Nevertheless as explained earlier we are really focusing on a particular range of precision as we have no business use for low precision and high recall. Therefore we have decided to use the partial Area under the Precision Recall Curve such that we get a single number summarizing how does the classifier performs on the leftmost part of the curve.

Rk: while we have been focusing so far on the Recall for 90% accuracy to discriminate models that will give us a better way to fine-tune a given model

Tuning Boosting Parameters

The general approach is to fix the learning rate and the number of estimators for tuning tree based parameters. Indeed there are a lot of parameters that can be modified therefore we need a strategy to avoid an exponentially growing number of possible combination.

In [97]:
learning_rates = np.linspace(0.05,0.3,5)
n_estimators = [int(x) for x in np.linspace(20,100,10)]
params = {'learning_rate': learning_rates, 'n_estimators':n_estimators}

estimator = lambda kw_args: make_pipeline(simple_preproc,
                                          sklearn.ensemble.GradientBoostingClassifier(**kw_args))

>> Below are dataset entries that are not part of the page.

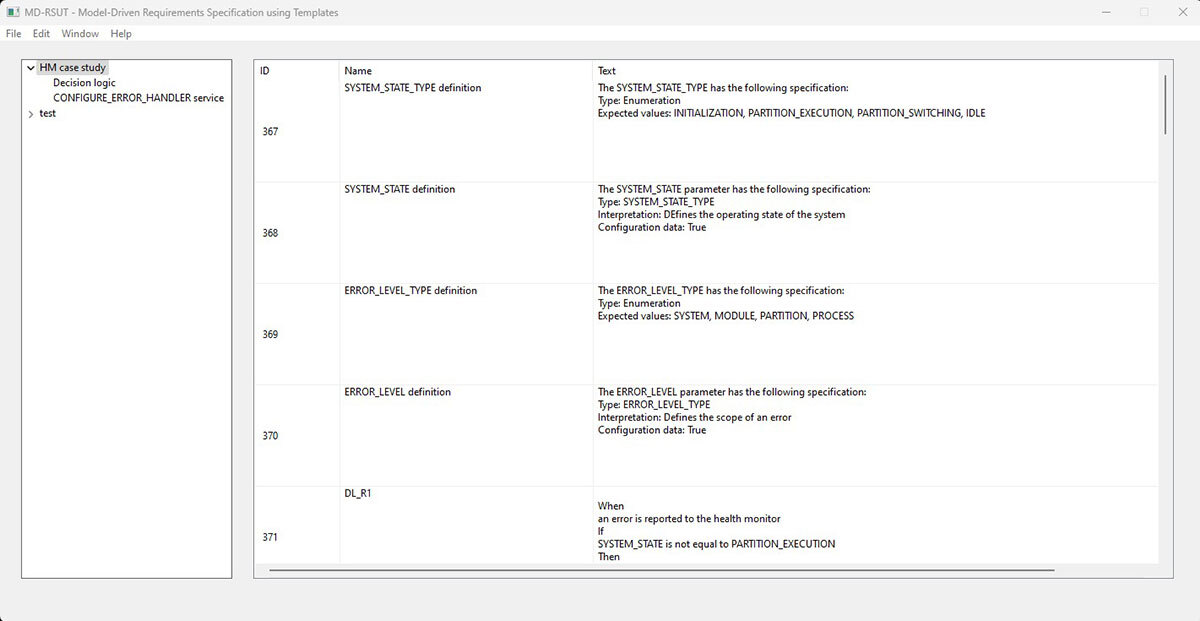Open the Help menu
This screenshot has height=621, width=1200.
[121, 34]
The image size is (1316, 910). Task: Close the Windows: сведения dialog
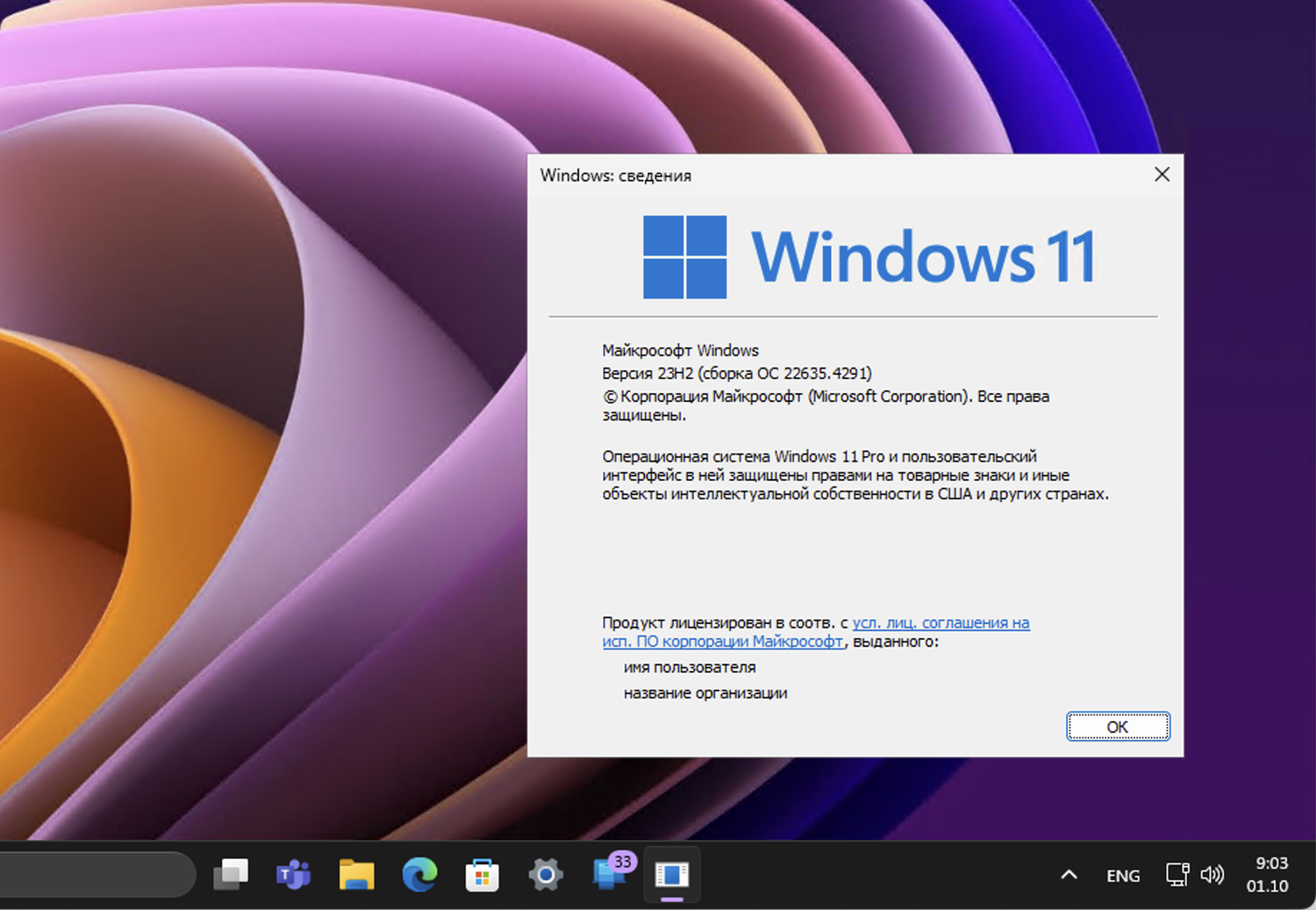pos(1162,175)
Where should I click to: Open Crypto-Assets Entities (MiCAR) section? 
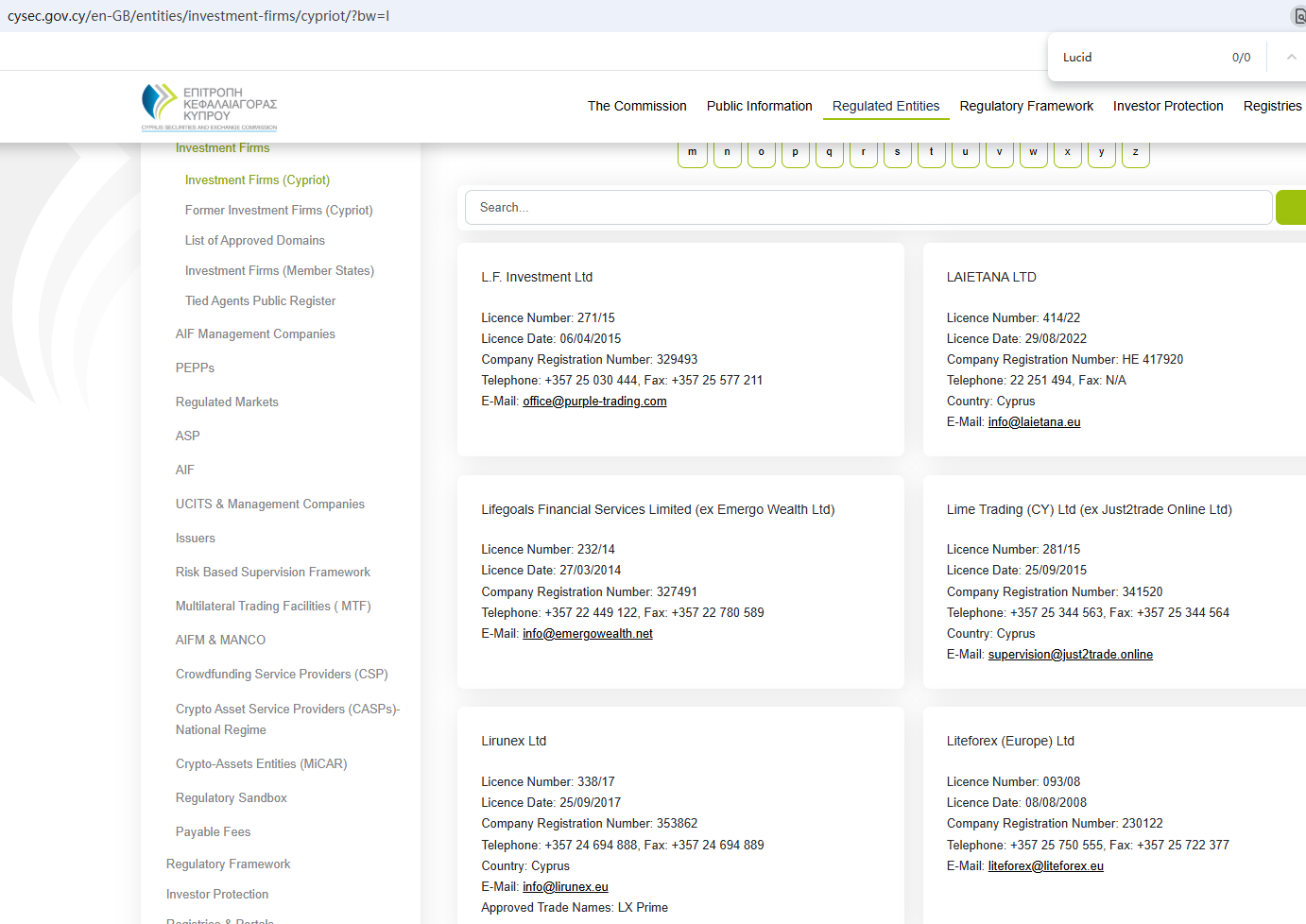pos(261,764)
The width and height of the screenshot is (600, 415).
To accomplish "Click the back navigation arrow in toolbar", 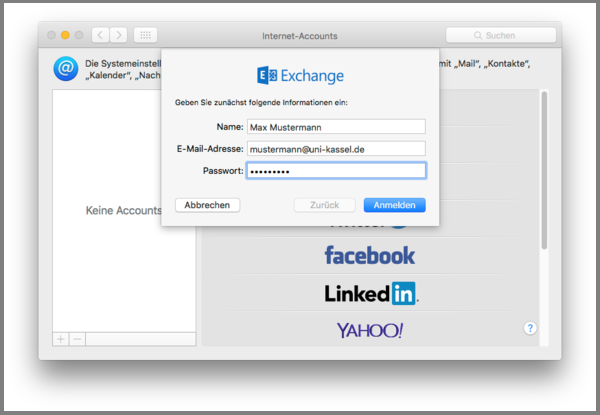I will (x=101, y=35).
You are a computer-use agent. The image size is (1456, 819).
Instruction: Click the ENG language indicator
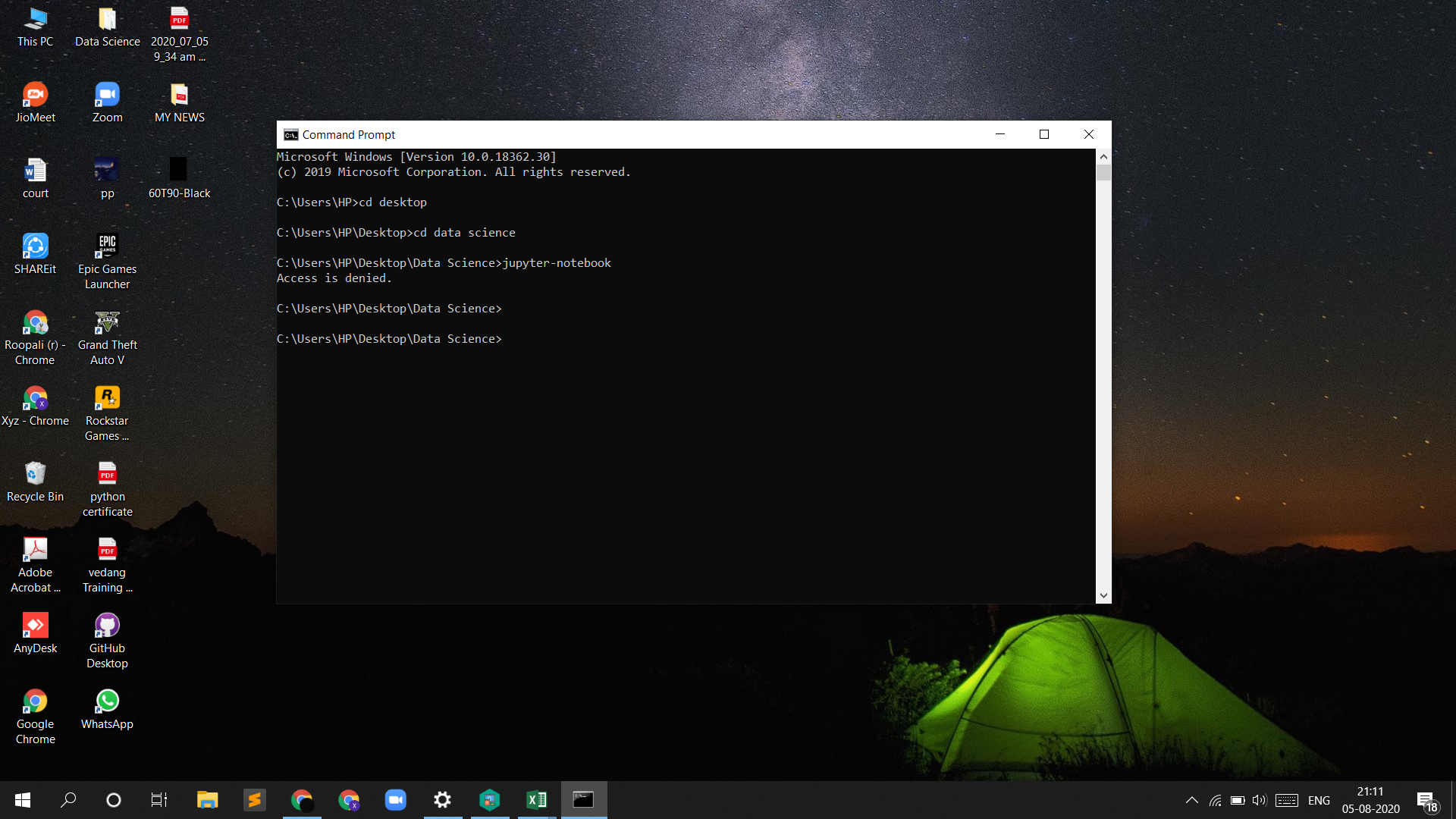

res = custom_GridSearchCV(x,y,dates,estimator,params,cv=5)
[############################################################] 100.0% (50/50) Trying different combinations

Tuning Tree Based parameter

Following the advices given here we will use the previously determined optimal Boosting parameters to grid search for the tree specific parameters in the following order:

  1. Tune max_depth (typically between 2 and 10) and num_samples_split (typically ~0.5-1% of total values)
  2. Tune min_samples_leaf
In [99]:
optimal_args = res['best']['best_args']
opt_learning_rate = optimal_args['learning_rate']
opt_n_est = optimal_args['n_estimators']

params = {'learning_rate': [opt_learning_rate], 'n_estimators': [opt_n_est], 
             'max_depth':range(5,16,2), 'min_samples_split':range(200,1001,200)}

res = custom_GridSearchCV(x,y,dates,estimator,params,cv=5)
[############################################################] 100.0% (30/30) Trying different combinations

Looking at the final model

In [101]:
optimal_args = res['best']['best_args']
print('Our Grid Search reveiled that the following are the optimal parameters')
print('\tBoosting Parameters:\n\t\tNumber of estimators: {}\n\t\tLearning Rate: {}'.format(optimal_args['n_estimators'],optimal_args['learning_rate']))
print('\tTree Based Parameters:\n\t\tMaximum depth: {}\n\t\tMinimun samples splits: {}'.format(optimal_args['max_depth'],optimal_args['min_samples_split']))
Our Grid Search reveiled that the following are the optimal parameters
	Boosting Parameters:
		Number of estimators: 64
		Learning Rate: 0.1125
	Tree Based Parameters:
		Maximum depth: 5
		Minimun samples splits: 200
In [136]:
# save the model to disk
import pickle,os

filename = DATA_FOLDER + '/final_model_untrained.sav'
if(not os.path.isfile(filename)):
    pickle.dump(estimator(res['best']['best_args']), open(filename, 'wb'))
    clf = estimator(res['best']['best_args'])
else:
    # load model
    clf = pickle.load(open(filename, 'rb'))

PR curve

In [103]:
single_precision_recall_curve(estimator(res['best']['best_args']), x, y, dates,'')
Out[103]:
array([ 0.26534215,  0.18457023,  0.10009026,  0.52415743])

ROC Curve

In [104]:
single_roc_curve(x,y,estimator,res['best']['best_args'],top_ratio = 0.2,distinct_date=True,dates=dates)
Out[104]:
array([  52.042537  ,  100.        ,   68.43856789])

Model Discussion

In this section we will put the different analysis that have been done on the model, they didn't necessarily took place once we had the final model but we judged that they were not adding a lot of information to a potential reader in the process that has been described above (they didn't influence the choices that we have made)

Model output check

We didn't have so far the possibility to check the output of our model because of the lack of resources that the HFC support team could dedicate to this project. We waited the very last time to perform a prediction on the day where we would meet the team in order to check whether they would see a problem with the predicted CPEs or not.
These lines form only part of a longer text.